* **How to complete this task**:
Give the data back exactly. Leave out any images.

* **Data provided**:
*****
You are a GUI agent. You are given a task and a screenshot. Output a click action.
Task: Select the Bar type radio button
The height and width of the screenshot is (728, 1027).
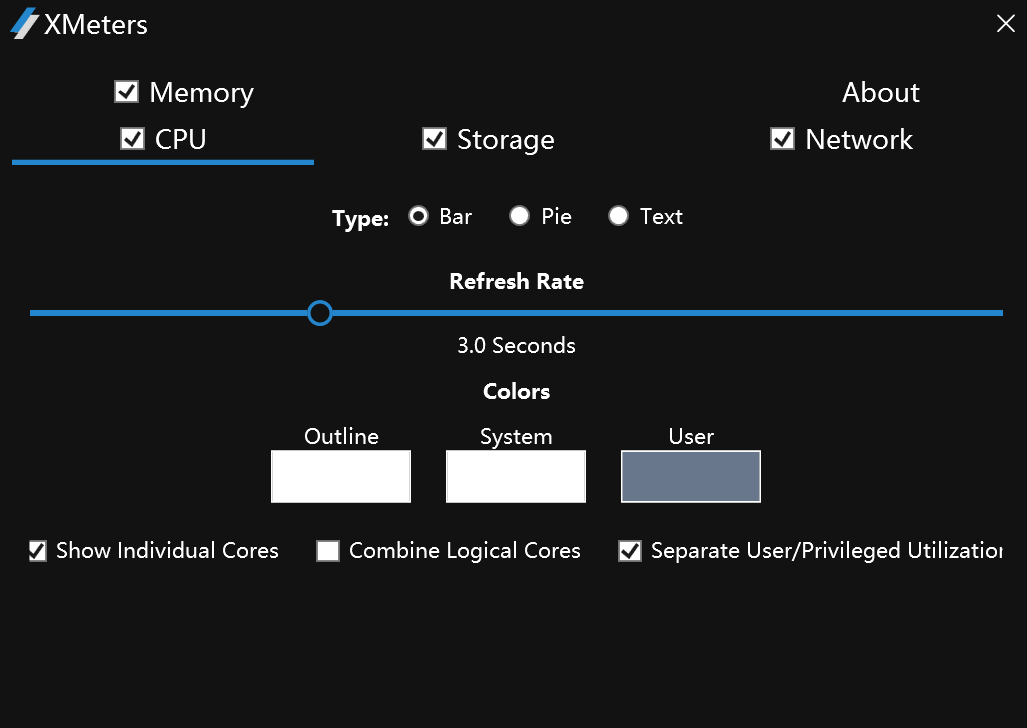[419, 216]
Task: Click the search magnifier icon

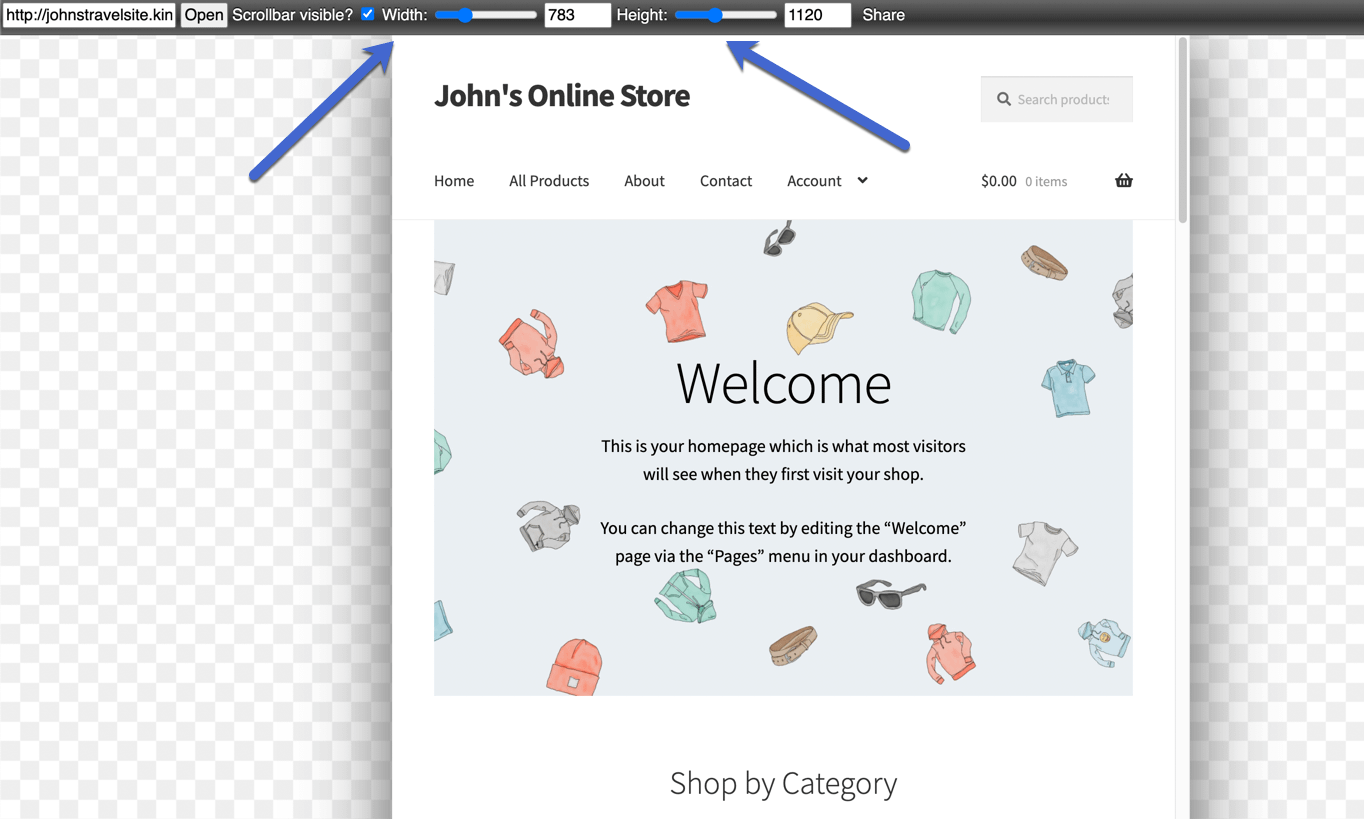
*****
* **Result**:
You are a GUI agent. You are given a task and a screenshot. Output a click action.
Task: Select the Bar type radio button
The height and width of the screenshot is (728, 1027).
[419, 216]
Task: Click the search magnifier icon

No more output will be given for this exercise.